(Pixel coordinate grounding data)
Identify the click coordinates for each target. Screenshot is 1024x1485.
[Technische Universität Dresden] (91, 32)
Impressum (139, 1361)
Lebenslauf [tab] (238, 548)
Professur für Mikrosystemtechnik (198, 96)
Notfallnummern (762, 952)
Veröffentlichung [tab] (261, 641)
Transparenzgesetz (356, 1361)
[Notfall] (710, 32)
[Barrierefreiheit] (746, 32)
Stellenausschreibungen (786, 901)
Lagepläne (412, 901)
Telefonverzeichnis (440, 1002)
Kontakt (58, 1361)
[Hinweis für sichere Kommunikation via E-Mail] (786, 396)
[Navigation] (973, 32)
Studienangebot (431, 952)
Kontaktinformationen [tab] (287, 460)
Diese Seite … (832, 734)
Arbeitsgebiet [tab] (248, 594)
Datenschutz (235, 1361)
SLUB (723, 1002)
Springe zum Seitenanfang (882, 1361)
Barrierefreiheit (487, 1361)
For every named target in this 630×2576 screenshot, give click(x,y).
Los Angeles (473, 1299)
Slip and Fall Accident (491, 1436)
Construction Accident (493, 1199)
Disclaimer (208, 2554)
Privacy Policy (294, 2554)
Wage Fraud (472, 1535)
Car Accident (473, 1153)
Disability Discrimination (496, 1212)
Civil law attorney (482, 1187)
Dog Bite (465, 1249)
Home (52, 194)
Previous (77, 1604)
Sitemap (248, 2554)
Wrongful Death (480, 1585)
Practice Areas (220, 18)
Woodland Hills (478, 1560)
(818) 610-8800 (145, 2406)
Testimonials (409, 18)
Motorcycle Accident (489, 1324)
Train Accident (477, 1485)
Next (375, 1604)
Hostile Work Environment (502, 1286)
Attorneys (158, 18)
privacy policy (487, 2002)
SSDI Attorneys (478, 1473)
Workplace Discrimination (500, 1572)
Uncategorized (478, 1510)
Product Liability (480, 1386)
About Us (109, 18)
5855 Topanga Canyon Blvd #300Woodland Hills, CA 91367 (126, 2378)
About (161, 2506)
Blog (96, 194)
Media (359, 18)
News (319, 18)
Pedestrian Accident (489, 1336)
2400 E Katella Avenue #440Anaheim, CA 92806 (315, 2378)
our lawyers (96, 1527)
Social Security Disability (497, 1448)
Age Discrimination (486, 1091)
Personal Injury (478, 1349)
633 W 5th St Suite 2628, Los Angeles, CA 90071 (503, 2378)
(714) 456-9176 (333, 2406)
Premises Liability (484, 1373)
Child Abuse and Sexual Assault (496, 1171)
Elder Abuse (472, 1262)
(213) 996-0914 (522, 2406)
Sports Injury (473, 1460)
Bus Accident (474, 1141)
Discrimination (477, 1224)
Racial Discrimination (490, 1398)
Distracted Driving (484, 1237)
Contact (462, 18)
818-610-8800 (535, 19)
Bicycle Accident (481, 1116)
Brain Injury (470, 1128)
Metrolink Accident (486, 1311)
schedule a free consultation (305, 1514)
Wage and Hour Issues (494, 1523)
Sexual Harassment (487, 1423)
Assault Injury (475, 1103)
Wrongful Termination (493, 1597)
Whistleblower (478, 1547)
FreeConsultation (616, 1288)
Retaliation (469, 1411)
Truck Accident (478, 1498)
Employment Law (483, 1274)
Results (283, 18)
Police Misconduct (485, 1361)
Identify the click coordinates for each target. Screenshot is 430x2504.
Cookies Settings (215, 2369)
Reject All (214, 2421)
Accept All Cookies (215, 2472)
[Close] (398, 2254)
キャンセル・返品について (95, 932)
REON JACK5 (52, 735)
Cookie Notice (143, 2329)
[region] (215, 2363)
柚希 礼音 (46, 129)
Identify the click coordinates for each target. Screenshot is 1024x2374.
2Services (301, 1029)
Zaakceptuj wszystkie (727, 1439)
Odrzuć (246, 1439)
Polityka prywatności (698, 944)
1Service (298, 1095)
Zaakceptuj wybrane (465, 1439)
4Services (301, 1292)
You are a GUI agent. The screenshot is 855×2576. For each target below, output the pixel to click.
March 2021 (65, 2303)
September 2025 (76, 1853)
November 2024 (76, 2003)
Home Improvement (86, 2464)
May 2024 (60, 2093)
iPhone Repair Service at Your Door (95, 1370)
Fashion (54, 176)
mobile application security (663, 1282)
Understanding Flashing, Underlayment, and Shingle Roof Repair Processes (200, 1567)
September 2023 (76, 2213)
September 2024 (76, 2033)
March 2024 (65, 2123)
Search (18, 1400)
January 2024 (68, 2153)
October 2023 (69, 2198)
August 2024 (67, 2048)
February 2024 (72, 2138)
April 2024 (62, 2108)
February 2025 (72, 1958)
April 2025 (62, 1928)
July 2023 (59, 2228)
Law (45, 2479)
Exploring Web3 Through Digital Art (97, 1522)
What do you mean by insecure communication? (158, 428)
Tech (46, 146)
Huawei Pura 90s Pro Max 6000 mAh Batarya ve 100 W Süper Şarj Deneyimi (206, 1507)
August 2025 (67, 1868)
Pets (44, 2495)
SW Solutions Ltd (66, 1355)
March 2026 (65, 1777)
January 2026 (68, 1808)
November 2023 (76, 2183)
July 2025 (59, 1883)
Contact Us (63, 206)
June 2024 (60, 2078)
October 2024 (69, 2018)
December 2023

▸ ASSIGNMENT:
Among the entries above, how many lines include the word "Injury"? Reply with the number only.

▸ SOLVED PROBLEM:
4